# Customer Service...Advanced Reef Aquatics



## dimples76 (Feb 1, 2011)

I just wanted to put it out there that i had an excellent experience with customer service at Advanced reef aquatics/Milton Aquariums and Flavio. I had a small issue that had to be dealt with and not only was Flavio understanding and VERY professional about the situation, but i ended up with a generous credit. This ONE incident not only makes me think that GREAT customer service is still alive but it is definately going to make me shop at ADVANCED REEF AQUATICS/MILTON AQUARIUMS from now on. Thank u so much Flavio. Please post down below some of your experiences whether good or bad at any LFS relating to customer service. ( BA's excluded). Just kidding.


----------



## talon (May 7, 2009)

*Helpful guy*

Flavio always a helpful guy, unfortunately his store far to me.


----------



## Syed (Oct 20, 2010)

He's a good guy. Got some T5HO bulbs from him. He seems to know his stuff as I hounded him with questions lol. 

Will be going back for some coral hopefully next week or maybe even some inverts.


----------



## endlessblue (Oct 21, 2011)

Where are they located? Website?


----------



## Y2KGT (Jul 20, 2009)

endlessblue said:


> Where are they located?

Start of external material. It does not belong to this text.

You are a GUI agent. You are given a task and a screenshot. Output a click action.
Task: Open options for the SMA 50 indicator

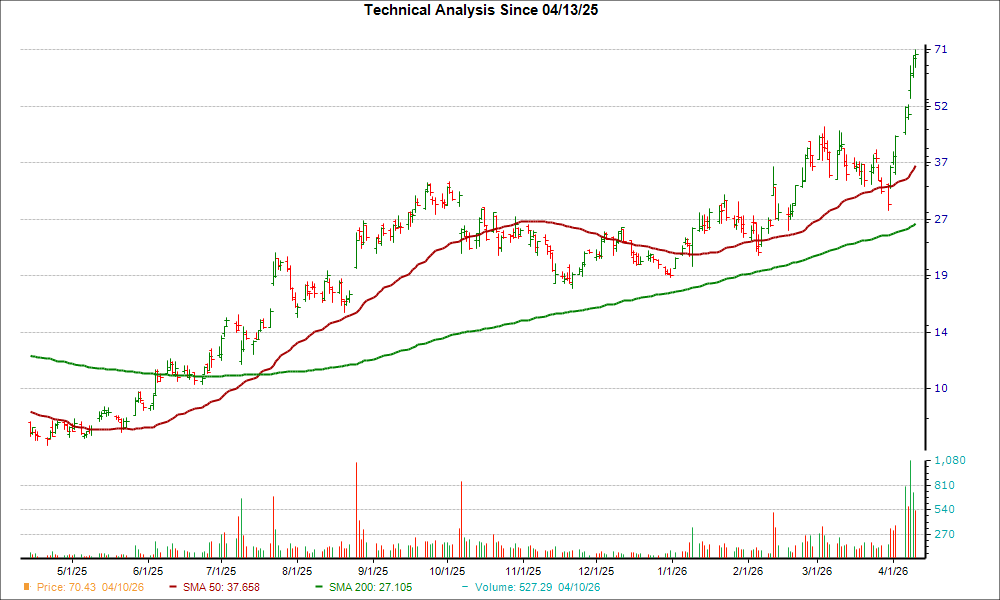click(222, 588)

Website?


http://www.advancedreefaquatics.ca/catalog/


----------



## Chromey (Sep 25, 2010)

dont forget about his custom made tanks he now offers with the best euro bracing i have ever seen.


----------



## azotemia (Jan 28, 2009)

He made my transition from freshwater to reefkeeping relatively easy, from jaw dropping deals to friendly honest advice.

glad to live literally minutes from his store


----------